* _Task 1_:
Please transcribe the in-reach team text from "Staff attend daily" to "rapid response teams.".
* _Task 2_:
Answer these from the in-reach team text:
(a) How many discharges did the in-reach team facilitate between the beginning of April 2015 and the end of June 2015?
(b) At which hospital are the step down beds used for short term intensive rehabilitation?
(c) Who leads the in-reach team?
* _Task 3_:
Write the next part of the in-reach team text, starting after its final sentence.

* _Document extract_:
The team often follow up patients who have already been involved with the rapid response teams in the community prior to their admission, or following a REACT assessment in the emergency department. They aim to assess and refer them back to community teams where appropriate, to prevent prolonged admissions. These patients are given a comprehensive geriatric assessment, ensuring all their problems are identified, prioritised and addressed.

The service relies on multi-disciplinary team working, with effective communication and proactive clinical risk taking. Staff also need a working knowledge of the community service capacity available, particularly in the rapid response teams, as well as the ability to work collaboratively across the traditional boundaries of acute and community care.

Staff attend daily morning board rounds to identify suitable patients, complete timely assessments and communicate with the ward coordinator to update them on potential discharges. If necessary, they are able to refer patients to step down beds at South Bristol Community Hospital for short term intensive rehabilitation of up to seven days, prior to discharge home with rapid response teams.

The in-reach team are led by advanced practitioners, supported by nurses, physiotherapists and occupational therapists from the rapid response team, working on a rotational basis. This ensures staff have expert knowledge of the ability and skill mix within the rapid response team to manage clinically complex patients, allowing them to plan safe and effective treatment alternatives in the community.

Results and benefits

From the beginning of April 2015 to the end of June 2015 the in-reach team have facilitated 110 discharges; with 82 patients supported by RRT and 10 patients discharged to a step down bed at South Bristol Community Hospital. A further 18 patients were discharged to other services.

  • Estimated average saving in bed days per patient - 3
  • Cost of bed day (approx.) - £400
  • Bed cost savings made in total (based on 110 discharges) per quarter - £132,000
These costings are based on an average saving of three bed days per patient, however estimated discharge dates can be subjective and therefore bed day savings are difficult to calculate accurately.

Of the patients discharged it was perceived that some may have required longer than three additional bed days if support was not available on discharge and that support offered by the rapid response team may also reduce rates of re-admission; however this perception is anecdotal rather than proven at present.

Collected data
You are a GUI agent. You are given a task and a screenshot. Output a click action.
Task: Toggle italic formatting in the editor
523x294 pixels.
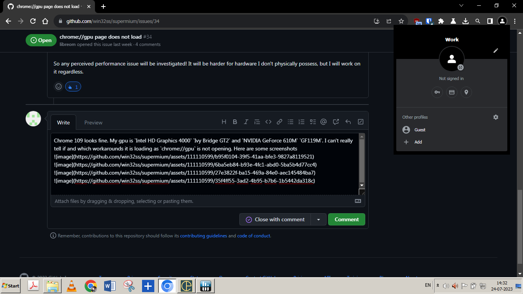[x=246, y=121]
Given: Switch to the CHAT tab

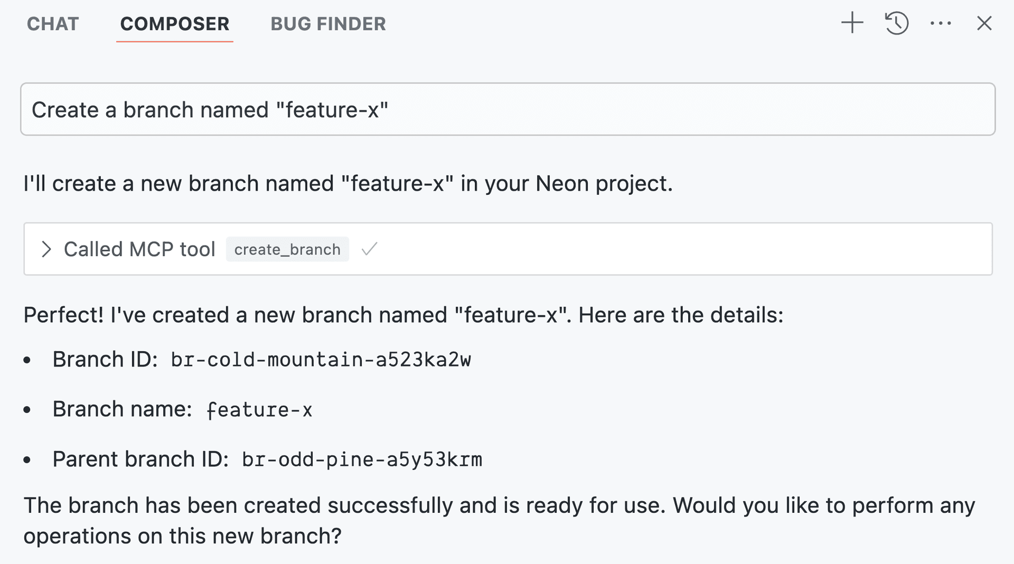Looking at the screenshot, I should [x=52, y=24].
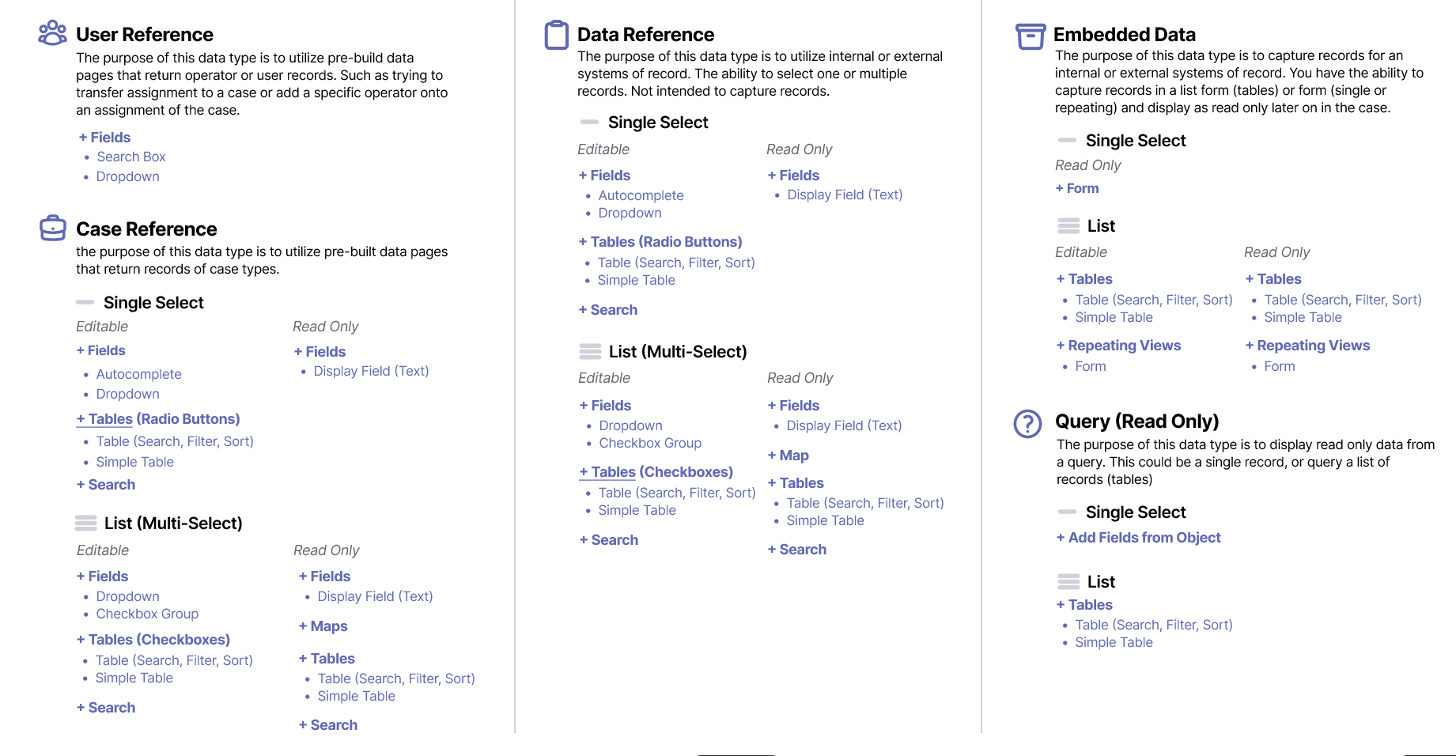Screen dimensions: 1456x756
Task: Click list icon beside Data Reference List (Multi-Select)
Action: tap(590, 351)
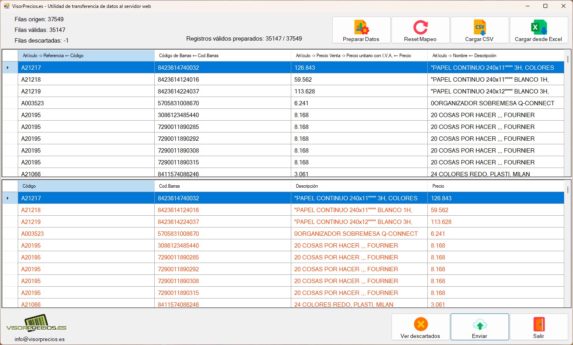Viewport: 573px width, 345px height.
Task: Select the top grid row header arrow
Action: point(8,67)

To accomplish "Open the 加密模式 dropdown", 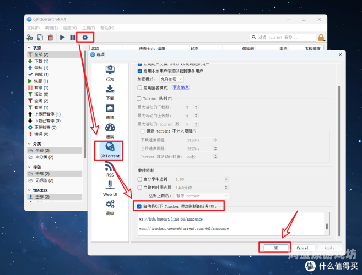I will (172, 79).
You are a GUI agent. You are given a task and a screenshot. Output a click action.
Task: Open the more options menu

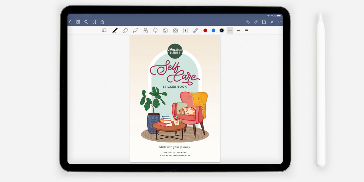280,22
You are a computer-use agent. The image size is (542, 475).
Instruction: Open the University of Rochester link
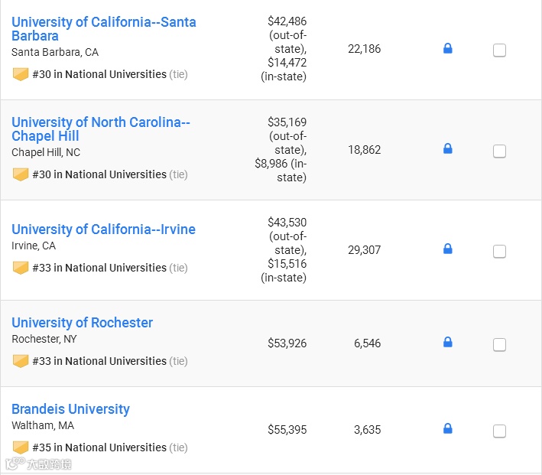82,323
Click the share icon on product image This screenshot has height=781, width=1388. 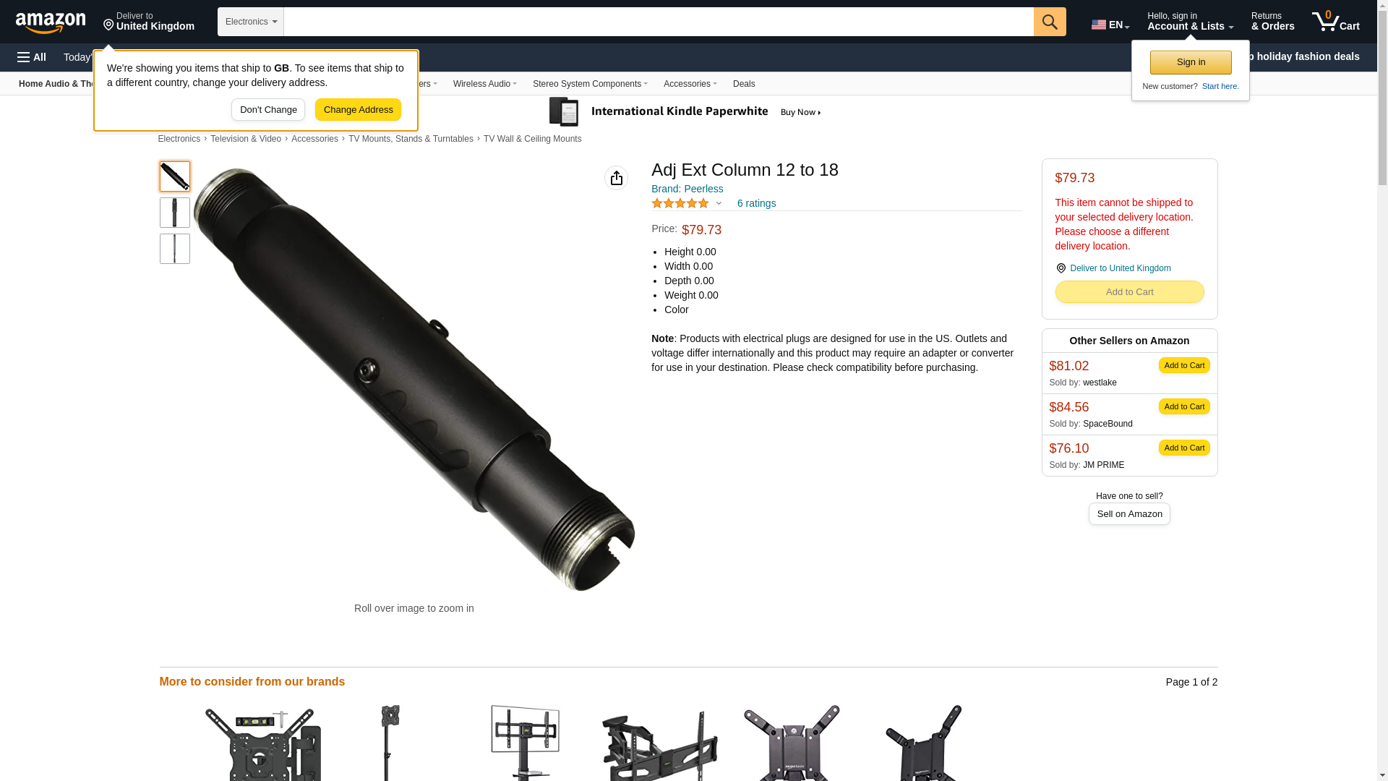[x=616, y=178]
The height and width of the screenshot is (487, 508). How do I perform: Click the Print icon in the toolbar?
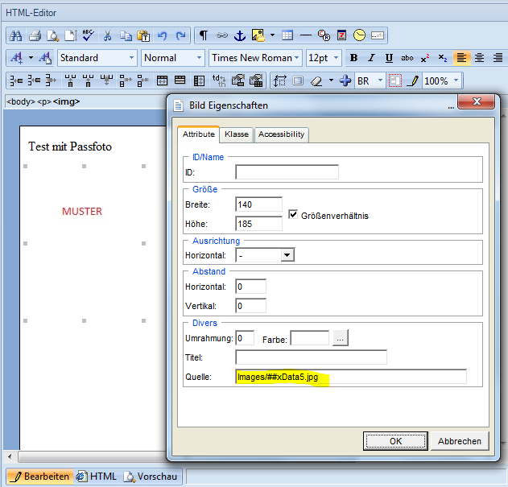35,35
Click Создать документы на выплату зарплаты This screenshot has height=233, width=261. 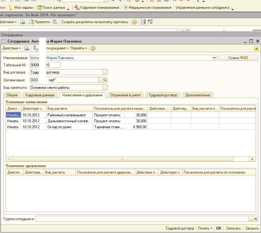coord(94,22)
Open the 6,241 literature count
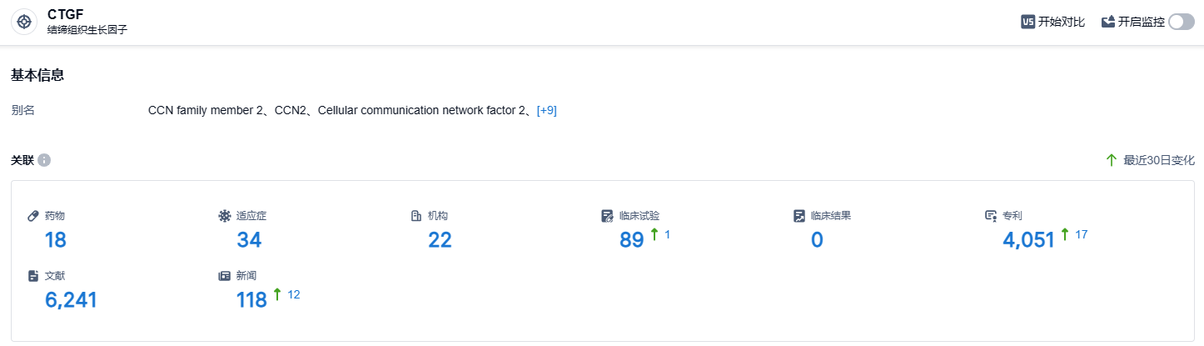1204x346 pixels. (x=71, y=299)
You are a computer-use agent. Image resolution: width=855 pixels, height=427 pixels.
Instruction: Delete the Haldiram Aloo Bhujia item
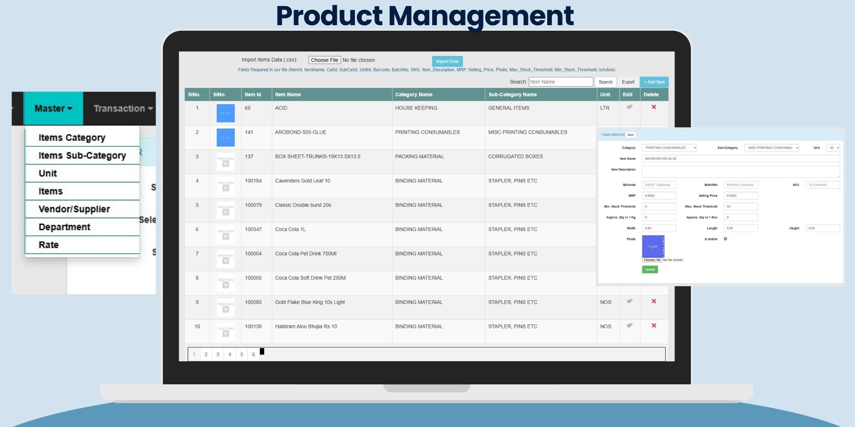(x=654, y=326)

* _Answer space 1_:
Staff attend daily morning board rounds to identify suitable patients, complete timely assessments and communicate with the ward coordinator to update them on potential discharges. If necessary, they are able to refer patients to step down beds at South Bristol Community Hospital for short term intensive rehabilitation of up to seven days, prior to discharge home with rapid response teams.

* _Answer space 2_:
(a) 110
(b) South Bristol Community Hospital
(c) Advanced practitioners

* _Answer space 3_:
Overcoming obstacles 

The scheme is limited when it comes to out of area patients, as the team is currently only able to assess and provide support on discharge for patients registered with a Bristol GP. Due to the locations of the hospitals the team routinely encounter patients from South Gloucestershire and North Somerset who would potentially be suitable for this service, but are currently ineligible.

There are some issues around the perception amongst clinical staff of what the rapid response team can manage in the community, with understanding of this varying across different wards. This is improving with time and experience and plans are in place to further raise awareness through informal education sessions and case-by-case discussions at an advanced level.

The rapid response team fully support the in-reach service and are able to be flexible with capacity across the city to accommodate the facilitated discharges. However the needs of these patients need to be balanced against referrals from the community for prevention-of-admission services.  

There are limitations in the availability of rapid step down beds at South Bristol Community Hospital.

There have been some issues with discharge planning, particularly the ability to restart packages of care quickly, arrange medications and secure transport.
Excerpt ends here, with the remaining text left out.